I wanted to do better.
I knew, for instance, that Earnest Hemingway wrote daily, while standing up, and clocked at least three hundred words per day—he also weighed himself every morning and documented it in pencil on his bathroom wall (Okay, perhaps he’s not the best example.). On the other end of the spectrum, Neil Gaiman has revealed that boredom is the key to his creativity, and so he takes regular walks that allow him the headspace to come up with new ideas. I needed something in between to help me mend the gaps in my writing routine.
So I started waking up an hour early every morning. Whether I used the time to write, journal, read, work out, or some combination, this small adjustment to my schedule energized me and sparked a feeling of productivity that lasted the entire day.
Then one morning, I had to wake up earlier than usual for work. I forwent my morning ritual, stumbled out of bed, brushed my teeth, threw on the outfit I—thankfully—had picked out the night before, and left. When I got home, all I wanted to do was plop into bed and shut my eyes. And so I did.
The next morning, I woke up later than usual—and groggier than usual. Sluggishness and unproductiveness clouded my day. When I finally sat down to write, the task at hand felt monumental. I didn’t know what to write; I just felt an overwhelming pressure to do it. But the words were caught somewhere in transit, inaccessible.
The rest of that week was a downward spiral: My journaling was sporadic and uninspired, I finished my leisure book and had nothing lined up to read next, I had no idea what the point of my scene-in-progress was, both my critique partners had to cancel our weekly chat, and, on top of all that, I had no advice to write about for this blog post!
My intention for waking up early was to complete a task before I started my day, thus boosting my productivity. Failing to wake up early (a task in itself) meant I now had more to do in less time. And the more I thought about needing to do those tasks, the less I felt capable of actually doing them. I had taken motivation and turned it into stress.
I needed to take a step back.
There’s a yoga concept called “playing to your edge”—that place just outside your comfort zone but not so far past it that you’ll sustain an injury. The tricky part is, your edge today might be much further than your edge tomorrow. But the mind has already documented the progress you made today and established it as the new standard.

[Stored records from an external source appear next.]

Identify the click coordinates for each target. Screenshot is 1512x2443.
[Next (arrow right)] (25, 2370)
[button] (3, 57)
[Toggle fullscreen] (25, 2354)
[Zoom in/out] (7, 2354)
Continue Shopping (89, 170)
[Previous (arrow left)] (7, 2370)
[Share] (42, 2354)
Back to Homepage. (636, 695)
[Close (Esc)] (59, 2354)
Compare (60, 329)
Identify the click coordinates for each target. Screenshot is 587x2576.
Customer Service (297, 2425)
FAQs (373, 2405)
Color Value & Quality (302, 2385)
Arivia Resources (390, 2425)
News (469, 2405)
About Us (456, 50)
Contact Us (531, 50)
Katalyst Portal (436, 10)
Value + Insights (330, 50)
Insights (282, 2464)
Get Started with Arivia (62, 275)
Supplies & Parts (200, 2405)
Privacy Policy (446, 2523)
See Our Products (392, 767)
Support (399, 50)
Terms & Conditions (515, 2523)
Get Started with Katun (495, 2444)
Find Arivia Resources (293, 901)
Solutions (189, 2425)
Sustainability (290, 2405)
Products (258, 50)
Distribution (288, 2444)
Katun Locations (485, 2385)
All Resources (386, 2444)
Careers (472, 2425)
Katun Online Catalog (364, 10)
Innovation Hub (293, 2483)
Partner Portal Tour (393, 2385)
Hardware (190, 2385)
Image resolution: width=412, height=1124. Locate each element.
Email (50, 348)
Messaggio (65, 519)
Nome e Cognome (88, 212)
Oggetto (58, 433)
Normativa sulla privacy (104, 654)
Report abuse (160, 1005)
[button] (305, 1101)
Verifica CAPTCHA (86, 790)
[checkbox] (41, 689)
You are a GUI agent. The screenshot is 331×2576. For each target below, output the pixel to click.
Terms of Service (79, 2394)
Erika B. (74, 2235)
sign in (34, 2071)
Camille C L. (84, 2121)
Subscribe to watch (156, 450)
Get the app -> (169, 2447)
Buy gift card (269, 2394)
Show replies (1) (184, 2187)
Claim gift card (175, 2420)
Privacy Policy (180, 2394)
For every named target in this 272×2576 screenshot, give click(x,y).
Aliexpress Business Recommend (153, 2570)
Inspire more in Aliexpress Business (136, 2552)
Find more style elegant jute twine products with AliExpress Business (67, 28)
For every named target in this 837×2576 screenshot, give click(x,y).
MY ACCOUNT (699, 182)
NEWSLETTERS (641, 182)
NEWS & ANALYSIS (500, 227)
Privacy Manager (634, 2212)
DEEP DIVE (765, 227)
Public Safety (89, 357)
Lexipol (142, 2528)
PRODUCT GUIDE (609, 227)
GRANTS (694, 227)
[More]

Therein was my problem. I was operating on the inherent desire to do better than yesterday, but imposing that standard was only hindering my ability to meet it at all! Instead, I needed to play to my edge.
The next morning I woke up with the sun, made some eggs, and got on with my day. And that night, the words flowed again.
So whether you operate on the level of “I write when I can” or on the level of “I’ll sleep when I’m dead,” embrace your edge—wherever it may be today—and let it guide your routine.